# Affidavit of Possession



## Tammy1 (Aug 31, 2011)

Can someone help me with understanding an Affidavit of Possession?

I'm in the process of purchasing some land but have run into a bit of difficultly. Apparently the abstract states that the property starts 15 feet into the parcel which is on the driveway side. The other remaining 3 sides are surrounds by farm land. My lawyer is recommending that "The present titleholder convey utilizing a legal description that extends to the roadway and that thereafter the new titleholder file an Affidavit of Possession covering all of the land." 

It also states: "It does not appear that any other persons claim title"

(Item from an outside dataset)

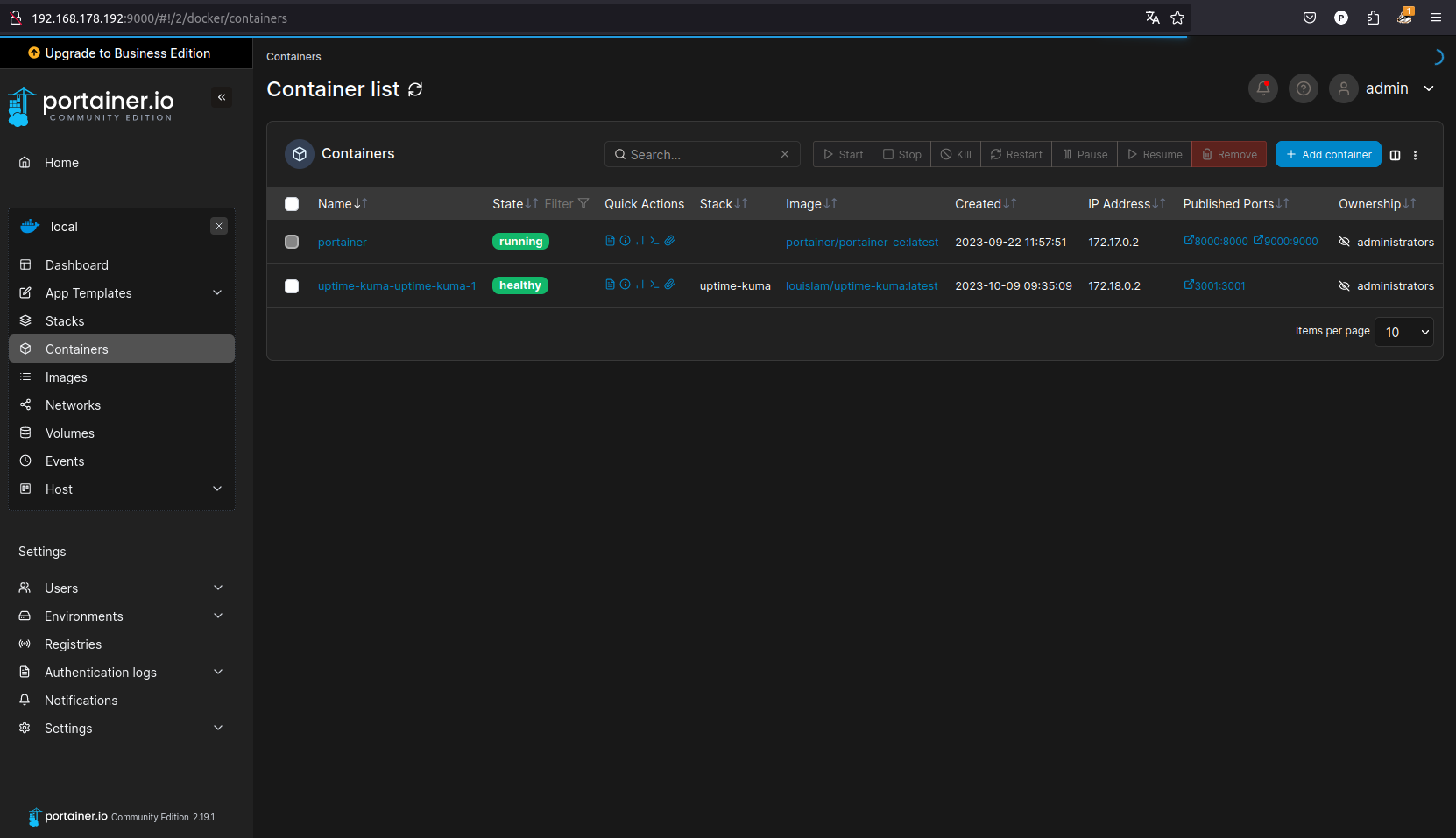Open logs quick action for portainer container
The height and width of the screenshot is (838, 1456).
tap(610, 241)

Has anyone gone through this??

I know many of you will say walk away this should be the sellers problem but finding land with out any restricted convents in my area is extremely hard. The first thing they require here is no live stock of any kind and a minimum first floor of 1200 square feet. Why people willing restrict their home way of life I will never understand.

Any advice would be appreciated! Thanks


----------



## FarmerKat (Jul 3, 2014)

I have not dealt with that but I would tell the attorney that I don't understand what that means that he needs to explain it to me. If he does not, I would get a different lawyer.


----------



## Marinea (Apr 15, 2011)

I could be totally wrong, but it sounds like someone subdivided the property at one point and the driveway is not included now. The legal description of the property cannot just be changed, and it sounds like the attorney is saying the seller also owns the adjoining property that contains the driveway and is recommending that the seller also sell you a portion of that land containing the driveway and then file the affidavit. If the seller is subdividing the property now for this sale, it may be simply a matter of letting them know and them extending the line to include the driveway.

Keep in mind any buyer will have the same problem. I would talk to the seller. It will likely require a survey and legal description set up for the driveway piece.


----------